Amazon.com: 16 reviews
39 of 39 people found the following review helpful
Roller-Coasting thru' Sludge, Noise, and Other Western Underground Sounds 30 May 2006
By Zachary A. Hanson - Published on Amazon.com
Format: Audio CD
This album is an absolute winner. Haven't heard anything this exciting on the metal side of things since last year's Pelican release. These Japanese avant-rockers take you on a queasy and supremely loud ride thru' the best of American and British rock styles of the last forty-odd years and do these styles as well as pretty much anyone has ever done them because Boris do psych, punk, metal, sludge, shoe-gazer, whatever (that's my preferred term for them right now: "whatever-metal") absolutely on their own terms.

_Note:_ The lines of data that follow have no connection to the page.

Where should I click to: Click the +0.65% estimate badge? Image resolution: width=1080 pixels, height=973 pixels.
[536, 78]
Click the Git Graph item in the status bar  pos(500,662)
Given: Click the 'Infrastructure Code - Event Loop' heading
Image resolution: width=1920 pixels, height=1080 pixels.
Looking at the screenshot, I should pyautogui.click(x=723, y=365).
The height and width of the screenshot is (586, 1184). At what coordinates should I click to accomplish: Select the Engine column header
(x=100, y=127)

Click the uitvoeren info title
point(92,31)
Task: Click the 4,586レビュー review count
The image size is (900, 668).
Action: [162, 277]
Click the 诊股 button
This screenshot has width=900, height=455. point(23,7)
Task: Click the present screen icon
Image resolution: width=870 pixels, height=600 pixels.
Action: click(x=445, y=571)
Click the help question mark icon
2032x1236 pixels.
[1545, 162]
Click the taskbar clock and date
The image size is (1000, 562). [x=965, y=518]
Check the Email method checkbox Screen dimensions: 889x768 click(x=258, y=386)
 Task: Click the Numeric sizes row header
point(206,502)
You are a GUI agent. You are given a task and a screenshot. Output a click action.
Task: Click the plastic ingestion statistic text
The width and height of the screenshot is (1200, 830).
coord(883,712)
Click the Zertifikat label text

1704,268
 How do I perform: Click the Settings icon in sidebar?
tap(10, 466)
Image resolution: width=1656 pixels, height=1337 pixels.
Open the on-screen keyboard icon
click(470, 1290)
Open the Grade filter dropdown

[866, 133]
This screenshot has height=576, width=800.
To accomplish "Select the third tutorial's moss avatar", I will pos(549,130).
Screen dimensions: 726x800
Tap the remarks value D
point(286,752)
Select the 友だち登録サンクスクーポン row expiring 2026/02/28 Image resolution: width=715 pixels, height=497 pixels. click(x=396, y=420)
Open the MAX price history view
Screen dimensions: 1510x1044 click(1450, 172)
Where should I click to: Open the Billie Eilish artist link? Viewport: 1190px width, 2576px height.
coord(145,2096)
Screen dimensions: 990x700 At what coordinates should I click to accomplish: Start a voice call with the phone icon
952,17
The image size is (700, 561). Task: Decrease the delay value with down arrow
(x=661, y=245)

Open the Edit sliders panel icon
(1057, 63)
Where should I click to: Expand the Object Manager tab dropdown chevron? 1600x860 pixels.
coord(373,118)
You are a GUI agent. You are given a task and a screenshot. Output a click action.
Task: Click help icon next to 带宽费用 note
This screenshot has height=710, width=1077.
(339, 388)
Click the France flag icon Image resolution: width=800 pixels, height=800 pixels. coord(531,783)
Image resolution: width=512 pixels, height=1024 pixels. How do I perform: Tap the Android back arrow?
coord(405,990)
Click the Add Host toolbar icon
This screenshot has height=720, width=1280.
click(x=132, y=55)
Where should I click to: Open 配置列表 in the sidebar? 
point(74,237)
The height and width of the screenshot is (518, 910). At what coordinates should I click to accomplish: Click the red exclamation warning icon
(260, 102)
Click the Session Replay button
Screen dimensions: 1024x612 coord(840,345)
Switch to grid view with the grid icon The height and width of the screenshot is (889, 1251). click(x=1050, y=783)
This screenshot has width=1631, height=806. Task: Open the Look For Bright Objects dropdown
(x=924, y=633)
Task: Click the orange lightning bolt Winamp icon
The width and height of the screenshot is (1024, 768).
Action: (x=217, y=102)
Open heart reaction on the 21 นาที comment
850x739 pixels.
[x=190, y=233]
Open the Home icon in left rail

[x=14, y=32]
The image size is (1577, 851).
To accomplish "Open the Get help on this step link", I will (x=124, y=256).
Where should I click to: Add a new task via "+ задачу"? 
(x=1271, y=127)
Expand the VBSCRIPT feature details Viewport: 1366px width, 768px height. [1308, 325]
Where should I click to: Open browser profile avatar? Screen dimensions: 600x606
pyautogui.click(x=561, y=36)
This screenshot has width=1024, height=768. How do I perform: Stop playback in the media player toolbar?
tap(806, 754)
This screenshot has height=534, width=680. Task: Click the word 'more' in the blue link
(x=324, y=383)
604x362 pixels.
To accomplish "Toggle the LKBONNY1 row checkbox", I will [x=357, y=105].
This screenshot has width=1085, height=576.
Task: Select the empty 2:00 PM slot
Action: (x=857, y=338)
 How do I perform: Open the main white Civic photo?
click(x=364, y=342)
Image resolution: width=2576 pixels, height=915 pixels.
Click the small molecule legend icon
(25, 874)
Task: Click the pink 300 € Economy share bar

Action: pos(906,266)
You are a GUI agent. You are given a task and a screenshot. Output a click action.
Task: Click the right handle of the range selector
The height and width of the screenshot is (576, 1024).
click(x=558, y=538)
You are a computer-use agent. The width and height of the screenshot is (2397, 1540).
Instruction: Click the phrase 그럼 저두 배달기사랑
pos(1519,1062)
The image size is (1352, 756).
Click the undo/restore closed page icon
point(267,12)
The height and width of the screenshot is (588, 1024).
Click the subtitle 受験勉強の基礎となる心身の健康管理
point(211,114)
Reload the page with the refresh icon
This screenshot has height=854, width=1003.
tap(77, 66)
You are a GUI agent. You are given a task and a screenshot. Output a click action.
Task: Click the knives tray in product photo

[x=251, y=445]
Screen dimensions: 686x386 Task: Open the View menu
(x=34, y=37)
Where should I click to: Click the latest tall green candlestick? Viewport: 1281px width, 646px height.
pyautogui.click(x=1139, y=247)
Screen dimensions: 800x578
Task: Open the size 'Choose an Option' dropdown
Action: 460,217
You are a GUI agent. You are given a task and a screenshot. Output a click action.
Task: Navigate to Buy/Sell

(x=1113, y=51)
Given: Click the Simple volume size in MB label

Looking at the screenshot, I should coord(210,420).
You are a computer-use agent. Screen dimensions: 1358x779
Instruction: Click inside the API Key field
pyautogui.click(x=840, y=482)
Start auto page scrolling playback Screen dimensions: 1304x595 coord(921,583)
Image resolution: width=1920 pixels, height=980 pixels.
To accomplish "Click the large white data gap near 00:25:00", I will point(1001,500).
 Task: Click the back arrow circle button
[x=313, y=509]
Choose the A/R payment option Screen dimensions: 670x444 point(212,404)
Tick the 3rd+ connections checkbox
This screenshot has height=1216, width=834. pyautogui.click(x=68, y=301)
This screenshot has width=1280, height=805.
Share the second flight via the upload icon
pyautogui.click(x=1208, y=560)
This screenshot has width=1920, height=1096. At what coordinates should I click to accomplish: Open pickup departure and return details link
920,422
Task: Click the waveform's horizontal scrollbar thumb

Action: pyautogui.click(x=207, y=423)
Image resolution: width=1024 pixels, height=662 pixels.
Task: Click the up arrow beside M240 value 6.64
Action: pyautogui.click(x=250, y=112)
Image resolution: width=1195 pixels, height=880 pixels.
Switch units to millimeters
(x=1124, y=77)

You'll be able to get a good part of their story in last Sunday's NYTimes Magazine feature (May 28, 2006!!!) on Sunn O))) and their Southern Lord label. It's all about how bands like Boris and Sunn O))) are putting a new and surreal face on metal. No longer is it just a choice between hair metal and thrash metal, Metallica and grindcore, songs about decapitation and songs about world-loathing. Boris's self-described dada approach puts them at the vanguard of "metal" bands (you've got to use this term loosely with these bands, 'cos they are bound and determined not to be crammed into a box; the best ones definitely succeed). Mastodon uses free-jazz drumming behind their punishing grind, Pelican's instru-metal creates beauty out of ambient time and harmony shifts . . . Boris? Boris does it all with a constant layer of shifting feedback beneath the wall of sound (think a louder and meaner VU or Bloody Valentine). They can be as disorientingly slow as the Melvins (from whom they draw their namesake--a classic song on _Ozma_); the difference is that they have their own unique lyrical approach and take the feedback attack in a less monolithic direction than do the Melvins. They can slap you upside the head with the terse directness of Motorhead, replete with a stinging guitar solo from Wata (that rare metal creature--a woman lead player). Again, this isn't quite your uncle's Motorhead, though. The feedback beneath infinitizes the sound, as Emmanuel Levinas might say if he theorized metal.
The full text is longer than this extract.